Şâyegân’ın baktığı Batı’nın karşısında, birkaç istisna dışında hep Asya vardır, ancak o, Batılı olmanın bir coğrafi konumlanıştan ileri gelmediğini gözden kaçırmayacak kadar da dikkatlidir. Kendi ifadelerinden hareket edersek, Meksikalı büyük şair Octavio Paz da Batı-dışı bir toplumun düşünürüdür. Şâyegân’ın “Batı-dışı” kavramı, toplumsal düzeninde Batı’dan mülhem bazı modern değerlerin etkili olduğu, bununla birlikte bu yeni değerlerin toplumdaki binlerce yıllık kültürle çeliştiği, geleneğe dair her hatırayı işlevsiz bir zikir hâline getirdiği coğrafyaları anlatır.
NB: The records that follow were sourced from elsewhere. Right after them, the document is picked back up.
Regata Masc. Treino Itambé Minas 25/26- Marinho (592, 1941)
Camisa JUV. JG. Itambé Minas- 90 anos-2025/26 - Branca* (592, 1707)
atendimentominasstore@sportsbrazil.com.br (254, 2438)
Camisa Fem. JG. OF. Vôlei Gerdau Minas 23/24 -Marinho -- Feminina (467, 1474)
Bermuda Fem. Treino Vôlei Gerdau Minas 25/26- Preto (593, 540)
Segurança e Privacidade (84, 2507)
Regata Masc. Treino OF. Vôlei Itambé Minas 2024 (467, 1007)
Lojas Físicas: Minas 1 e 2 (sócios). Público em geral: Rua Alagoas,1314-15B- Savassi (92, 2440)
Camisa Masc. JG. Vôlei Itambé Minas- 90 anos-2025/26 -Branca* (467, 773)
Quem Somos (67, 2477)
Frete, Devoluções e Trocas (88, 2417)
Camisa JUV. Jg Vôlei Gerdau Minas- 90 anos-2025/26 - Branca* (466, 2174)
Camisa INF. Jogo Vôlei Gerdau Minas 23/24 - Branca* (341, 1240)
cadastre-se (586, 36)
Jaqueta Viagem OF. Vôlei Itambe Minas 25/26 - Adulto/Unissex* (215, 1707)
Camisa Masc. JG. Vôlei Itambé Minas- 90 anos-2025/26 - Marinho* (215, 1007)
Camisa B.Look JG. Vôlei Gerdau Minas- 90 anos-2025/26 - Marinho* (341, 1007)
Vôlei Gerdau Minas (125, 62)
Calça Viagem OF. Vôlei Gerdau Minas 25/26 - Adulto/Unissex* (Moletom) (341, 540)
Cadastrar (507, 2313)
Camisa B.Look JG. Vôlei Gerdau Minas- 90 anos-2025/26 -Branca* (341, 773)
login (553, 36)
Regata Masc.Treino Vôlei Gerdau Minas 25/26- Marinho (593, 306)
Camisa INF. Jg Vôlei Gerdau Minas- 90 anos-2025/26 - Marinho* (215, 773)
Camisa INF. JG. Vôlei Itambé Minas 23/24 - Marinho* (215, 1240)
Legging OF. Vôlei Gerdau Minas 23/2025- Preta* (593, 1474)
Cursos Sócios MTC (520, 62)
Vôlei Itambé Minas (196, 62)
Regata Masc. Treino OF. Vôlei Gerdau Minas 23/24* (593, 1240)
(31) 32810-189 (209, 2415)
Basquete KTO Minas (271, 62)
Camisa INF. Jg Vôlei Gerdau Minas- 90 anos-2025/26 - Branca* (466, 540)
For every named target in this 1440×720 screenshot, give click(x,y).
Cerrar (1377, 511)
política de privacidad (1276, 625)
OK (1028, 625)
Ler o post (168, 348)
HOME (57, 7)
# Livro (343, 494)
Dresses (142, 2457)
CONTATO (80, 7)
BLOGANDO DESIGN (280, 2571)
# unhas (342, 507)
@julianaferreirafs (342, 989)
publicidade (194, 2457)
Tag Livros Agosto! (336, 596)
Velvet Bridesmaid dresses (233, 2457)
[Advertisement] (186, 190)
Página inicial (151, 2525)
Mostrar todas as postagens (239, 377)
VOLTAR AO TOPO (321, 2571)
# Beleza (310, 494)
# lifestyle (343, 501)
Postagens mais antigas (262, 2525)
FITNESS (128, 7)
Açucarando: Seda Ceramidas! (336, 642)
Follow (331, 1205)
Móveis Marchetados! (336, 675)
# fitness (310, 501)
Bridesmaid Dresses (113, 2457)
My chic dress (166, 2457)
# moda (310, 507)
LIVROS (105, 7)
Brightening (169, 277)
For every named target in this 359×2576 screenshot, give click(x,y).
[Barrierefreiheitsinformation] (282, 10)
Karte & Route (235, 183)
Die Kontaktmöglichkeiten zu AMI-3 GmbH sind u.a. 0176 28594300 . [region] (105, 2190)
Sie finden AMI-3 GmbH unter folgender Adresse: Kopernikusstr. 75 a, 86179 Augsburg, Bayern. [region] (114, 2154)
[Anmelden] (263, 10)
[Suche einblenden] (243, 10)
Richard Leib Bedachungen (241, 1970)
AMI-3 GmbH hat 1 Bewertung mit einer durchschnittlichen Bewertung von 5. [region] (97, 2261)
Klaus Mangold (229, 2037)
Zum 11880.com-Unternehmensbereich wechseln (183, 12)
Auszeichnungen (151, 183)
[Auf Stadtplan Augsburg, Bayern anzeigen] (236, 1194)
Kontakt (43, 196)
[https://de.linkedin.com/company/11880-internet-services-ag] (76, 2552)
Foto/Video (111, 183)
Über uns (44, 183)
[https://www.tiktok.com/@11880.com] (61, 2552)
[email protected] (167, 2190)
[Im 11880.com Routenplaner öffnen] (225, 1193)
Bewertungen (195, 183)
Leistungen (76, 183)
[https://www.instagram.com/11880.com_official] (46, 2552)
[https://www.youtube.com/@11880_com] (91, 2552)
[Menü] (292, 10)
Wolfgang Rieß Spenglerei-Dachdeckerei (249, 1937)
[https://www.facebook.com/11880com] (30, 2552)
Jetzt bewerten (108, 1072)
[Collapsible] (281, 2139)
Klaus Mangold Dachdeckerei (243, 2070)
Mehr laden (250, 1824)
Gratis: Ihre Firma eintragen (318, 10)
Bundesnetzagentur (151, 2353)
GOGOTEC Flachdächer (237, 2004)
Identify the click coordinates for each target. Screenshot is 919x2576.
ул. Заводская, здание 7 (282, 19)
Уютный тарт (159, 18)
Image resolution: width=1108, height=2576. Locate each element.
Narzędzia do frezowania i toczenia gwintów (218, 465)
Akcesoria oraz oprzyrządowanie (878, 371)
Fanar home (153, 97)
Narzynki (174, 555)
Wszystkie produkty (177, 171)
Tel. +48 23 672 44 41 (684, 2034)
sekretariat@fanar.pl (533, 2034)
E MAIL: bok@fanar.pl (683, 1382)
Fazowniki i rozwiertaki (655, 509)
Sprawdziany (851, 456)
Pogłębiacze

Hâliyle, “Batı-dışı” kavramı hem en doğudaki Japonya’yı, hem de en batıdaki Latin Amerika ülkelerini içine almaktadır.

Batı toplumlarının yaşadığı kültürel dönüşümler ve travmalara Batı-dışı toplumlar –hâlâ– yabancı olduğundan, onlarda demokrasi, bireysel özgürlükler, modern hukuk vs. kavramların gördüğü itibar ve değeri Batılı olmayanların anlaması imkânsızdır. Bununla birlikte, Batılı olmayanın kendisi için bir montaj hâlinde, zorlama biçtiği Batılı kimlik, bilincinde tahribata yol açar ve kültürel şizofreniyi doğurur. Batıyla kıyaslanınca, tarihimizde boş kalmış mecralardan ötürü, modern Batı mitlerinin bizim toplumlarımız için aynı derecede çekici olması imkânsızdır. Buna karşılık, toplumsal düzenimizi bu mitlerin inşa edildiği toplumlardaki düzene benzetmeye çalıştığımız için, mitlerin bizim için de aynı derecede çekici olmaları zorunlu hâle gelir. İçine düşülen bu kısır döngü, Doğulu kimliğin kaybını ifade etmektedir. Sonuç olarak Batılılaşma hareketleri, Şâyegân’a göre, kurbanına hiçbir açık yol bırakmayan bir çıkmaza girmektir.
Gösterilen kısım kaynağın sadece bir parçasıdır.